If there is any chance the Fed won’t be cutting rates at the end of the month, it will start sending signals ASAP. In general, once market odds of a rate change are over 70% the market is in agreement with what the Fed ultimately ends up doing.
If Powell doesn’t start sending signals this week that the Fed may not cut, it means they are definitely cutting this month.
Humphrey-Hawkins Testimony
Powell testifies to Congress on Wednesday and Thursday this week as part of the Fed Chair’s semi-annual testimony, usually referred to as Humphrey-Hawkins testimony. This is largely a scripted affair, with Powell kicking off each day with the exact same statement. The Q&A, however, does offer some potential for market reaction.
Thursday’s CPI report could throw a monkey wrench into his testimony. Last month showed a 1.8% increase in CPI, but this month’s release is forecasted to fall to 1.6%.
Powell has a challenging task ahead. Not only does he need to keep his job, Fed-speak is an incredibly powerful market driver. A slight misstep can send shockwaves through financial markets.
Since Powell’s January 4th conference where he first suggested the Fed might not hike and would consider an early stop to balance sheet normalization, rates are down 0.75%. And the Fed hasn’t actually done anything yet!
And look how much financial conditions have eased with the mere implication of rate cuts.
Removing the word “patient” from the last FOMC statement led the market to believe three rate cuts are coming in the next year.
Fed-speak is just as powerful as actual monetary policy. While Powell’s testimony this week will be carefully choreographed to avoid market disruptions, a word here or there can have an outsized impact.

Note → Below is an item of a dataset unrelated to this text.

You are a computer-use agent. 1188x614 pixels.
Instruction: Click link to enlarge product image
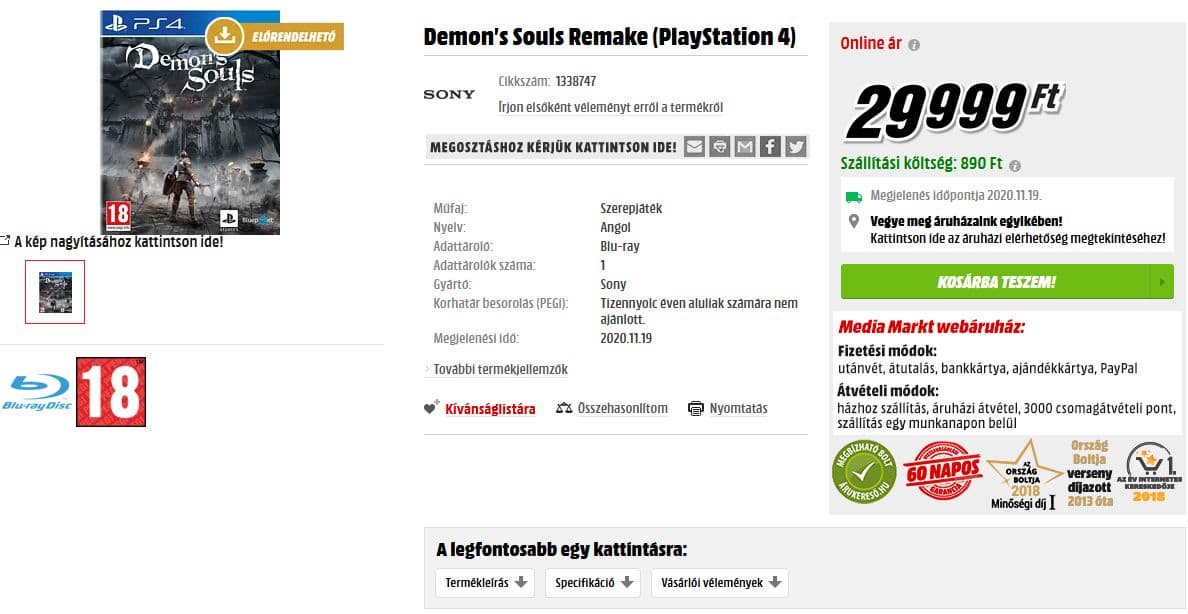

Tiger Woods used to say you couldn’t win the Masters on Thursday or Friday, but you could lose it. This week’s testimony has the same feel. Powell won’t tell Congress the Fed will be cutting rates, but if he isn’t dovish enough the market could puke.
Fed Still Tightening
Lost in all this talk of rate cuts is the fact that the Fed is still tightening. Balance sheet normalization isn’t set to end until September, so the Fed is still allowing more than $30B in bond holdings to roll off each month. Last month experienced the biggest drop since normalization began, with the maximum allowable Treasury reduction of $15B and another $23B in MBS. The balance sheet is at its lowest level since 2013.
At that pace, the Fed will come up short of its goal of reaching $3.5T. So either the goal will change or the pace will increase over the near-term, which would only tighten conditions more.
Week Ahead
Powell’s semi-annual testimony to Congress, developments on China, and a ton of inflation data should all make headlines.

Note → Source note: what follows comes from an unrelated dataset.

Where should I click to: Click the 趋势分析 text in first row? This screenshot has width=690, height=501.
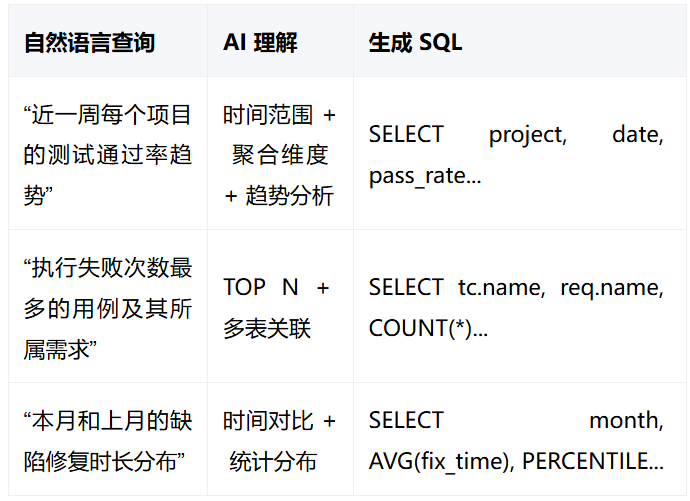point(290,196)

Greek PM (and socialist) Tsipras is likely to lose Tuesday’s election. Greeks voted him into office four years ago and it turned out socialism didn’t work! Cue shocked face.
Most importantly, the US Women’s Soccer Team will be spending the week celebrating its fourth World Cup title in what was one of the most exciting soccer tournaments I’ve ever watched. I know soccer won’t displace football here, but the NFL could learn something from a running clock and fewer commercials. And maybe, just maybe, the president can avoid picking a fight with the #nastygirls that just drop-kicked the rest of the world.